**ACTIVITY:**
In the records below, some lines contain the word "dimensions". Copy each of them.

**SUPPLIED DATA:**

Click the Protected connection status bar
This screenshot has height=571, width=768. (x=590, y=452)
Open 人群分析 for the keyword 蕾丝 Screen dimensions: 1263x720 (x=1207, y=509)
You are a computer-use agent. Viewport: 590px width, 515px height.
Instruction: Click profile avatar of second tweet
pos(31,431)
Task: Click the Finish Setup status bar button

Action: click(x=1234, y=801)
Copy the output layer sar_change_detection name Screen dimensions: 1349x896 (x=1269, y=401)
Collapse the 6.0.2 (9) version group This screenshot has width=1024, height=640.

**EXERCISE SOLUTION:**
Open 人群分析 for the keyword 蕾丝 Screen dimensions: 1263x720 (x=1207, y=509)
Copy the output layer sar_change_detection name Screen dimensions: 1349x896 (x=1269, y=401)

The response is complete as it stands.